Tulips were considered a refreshing reminder to people that summer has come. By creating optimum growing conditions inside a controlled environment hydroponic farm, growers can grow tulip out of season (in summers), fulfilling the customer's desire for color at the starting of the summer season.
Tulip ranks first in the world among bulbous ornamental crops, consisting of more than 150 species. All these species are different in their shape, color, size, and flowering time.
Because of tulip's ability to grow well under hydroponic conditions, it is considered a profitable crop by the cut flower growers. Today we will discuss the growing methods, optimum growing environment, planting process, nutrient management, and harvesting of tulip.
In hydroponics, the tulips are commonly grown in crates containing reusable water trays. Two types of water tray used to grow tulip- the prong type and the egg crate type.
Both types of water trays differ in their usability. The egg crate type holds a particular size of a tulip bulb, whereas the prong type water tray can hold bulbs of different sizes.
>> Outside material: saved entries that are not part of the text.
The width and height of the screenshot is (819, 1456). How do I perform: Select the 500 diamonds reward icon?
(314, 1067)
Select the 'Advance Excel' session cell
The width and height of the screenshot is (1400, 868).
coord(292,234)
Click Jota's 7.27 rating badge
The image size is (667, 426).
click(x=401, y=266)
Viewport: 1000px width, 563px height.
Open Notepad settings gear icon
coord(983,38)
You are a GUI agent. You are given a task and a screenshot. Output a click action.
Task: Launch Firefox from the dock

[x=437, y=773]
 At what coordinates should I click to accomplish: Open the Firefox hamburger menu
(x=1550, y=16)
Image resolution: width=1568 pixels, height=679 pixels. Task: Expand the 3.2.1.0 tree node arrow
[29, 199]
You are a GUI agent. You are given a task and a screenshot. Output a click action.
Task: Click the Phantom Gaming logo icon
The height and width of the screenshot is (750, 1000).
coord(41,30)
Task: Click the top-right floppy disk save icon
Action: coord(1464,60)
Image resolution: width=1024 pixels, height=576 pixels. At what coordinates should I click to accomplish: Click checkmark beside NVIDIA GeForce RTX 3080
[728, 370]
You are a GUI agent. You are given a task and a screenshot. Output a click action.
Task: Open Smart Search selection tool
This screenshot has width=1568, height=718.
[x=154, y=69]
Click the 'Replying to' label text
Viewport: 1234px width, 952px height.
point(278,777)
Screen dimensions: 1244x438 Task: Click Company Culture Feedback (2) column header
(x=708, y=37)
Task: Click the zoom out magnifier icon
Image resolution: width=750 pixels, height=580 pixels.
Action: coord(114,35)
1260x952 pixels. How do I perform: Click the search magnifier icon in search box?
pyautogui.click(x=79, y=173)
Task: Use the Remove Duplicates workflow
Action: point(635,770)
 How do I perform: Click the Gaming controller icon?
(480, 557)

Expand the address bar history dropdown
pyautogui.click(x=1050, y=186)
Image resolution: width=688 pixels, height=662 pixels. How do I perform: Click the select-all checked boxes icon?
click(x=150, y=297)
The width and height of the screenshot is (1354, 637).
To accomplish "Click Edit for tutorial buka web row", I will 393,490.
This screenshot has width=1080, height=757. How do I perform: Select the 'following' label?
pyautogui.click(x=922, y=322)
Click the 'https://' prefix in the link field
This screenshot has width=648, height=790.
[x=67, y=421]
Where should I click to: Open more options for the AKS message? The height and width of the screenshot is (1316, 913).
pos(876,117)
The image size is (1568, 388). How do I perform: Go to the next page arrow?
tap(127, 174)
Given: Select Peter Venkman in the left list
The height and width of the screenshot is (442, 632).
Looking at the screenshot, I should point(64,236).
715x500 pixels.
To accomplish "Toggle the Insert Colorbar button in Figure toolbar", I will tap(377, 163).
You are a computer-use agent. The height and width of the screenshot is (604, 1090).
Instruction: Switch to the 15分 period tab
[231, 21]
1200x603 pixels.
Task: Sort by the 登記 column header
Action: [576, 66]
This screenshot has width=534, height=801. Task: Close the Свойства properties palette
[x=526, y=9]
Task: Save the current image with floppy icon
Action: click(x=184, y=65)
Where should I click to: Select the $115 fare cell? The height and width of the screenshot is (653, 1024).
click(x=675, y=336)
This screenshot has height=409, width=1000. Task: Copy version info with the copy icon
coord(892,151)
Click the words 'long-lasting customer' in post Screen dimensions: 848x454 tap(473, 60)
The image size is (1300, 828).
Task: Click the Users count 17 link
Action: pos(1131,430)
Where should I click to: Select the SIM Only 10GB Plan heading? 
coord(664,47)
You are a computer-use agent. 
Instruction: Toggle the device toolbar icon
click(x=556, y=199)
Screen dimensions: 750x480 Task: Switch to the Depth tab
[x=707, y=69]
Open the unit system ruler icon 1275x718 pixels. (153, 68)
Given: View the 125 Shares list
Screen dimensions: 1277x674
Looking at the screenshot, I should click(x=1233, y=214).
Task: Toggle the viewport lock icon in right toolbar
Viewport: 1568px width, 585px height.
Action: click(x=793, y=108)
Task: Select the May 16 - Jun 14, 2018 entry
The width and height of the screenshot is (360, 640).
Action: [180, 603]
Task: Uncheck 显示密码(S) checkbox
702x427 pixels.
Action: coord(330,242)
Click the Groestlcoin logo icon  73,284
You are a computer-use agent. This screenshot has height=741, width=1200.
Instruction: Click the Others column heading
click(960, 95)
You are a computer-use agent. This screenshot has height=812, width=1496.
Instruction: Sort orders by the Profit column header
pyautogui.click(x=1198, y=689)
The selection of a desirable bulb is a crucial part of hydroponic tulip production. Bulb size of 12 cm (the circumference at the middle height of the bulb in a horizontal plane) or more is ideal for tulip production. If the bulb size is less than 12 cm, then the quality of the flower produced will be reduced (smaller flower and shorter stem).
Optimum Conditions for Quality Production
Care of Bulbs before planting them in trays:
The tulip bulb has an annual replacement cycle, divided into three main periods- root growth period, floral bud elongation period, and senesce period.
The tulip bulbs used in hydroponics are of two types:
· Pre-cooled Bulbs: These bulbs are spring-flowering bulbs that are stored dry at a temperature between 2 °C to 9 °C after floral initiation and development but before planting.
· Non-precooled Bulbs: Before planting, these bulbs kept at a temperature between 15 °C to 17 °C(non-chilling temperature).
After planting pre-cooled bulbs in hydroponic trays, they are placed into a cooler for 10-20 days at a temperature between 4 °C to 6 °C, depending on the cultivar.
This process allows rooting in the bulb before placing them for forcing. The water level should only touch the bottom of the bulb to initiate rooting. For better rooting, dilute calcium nitrate solution is added to hydroponic trays.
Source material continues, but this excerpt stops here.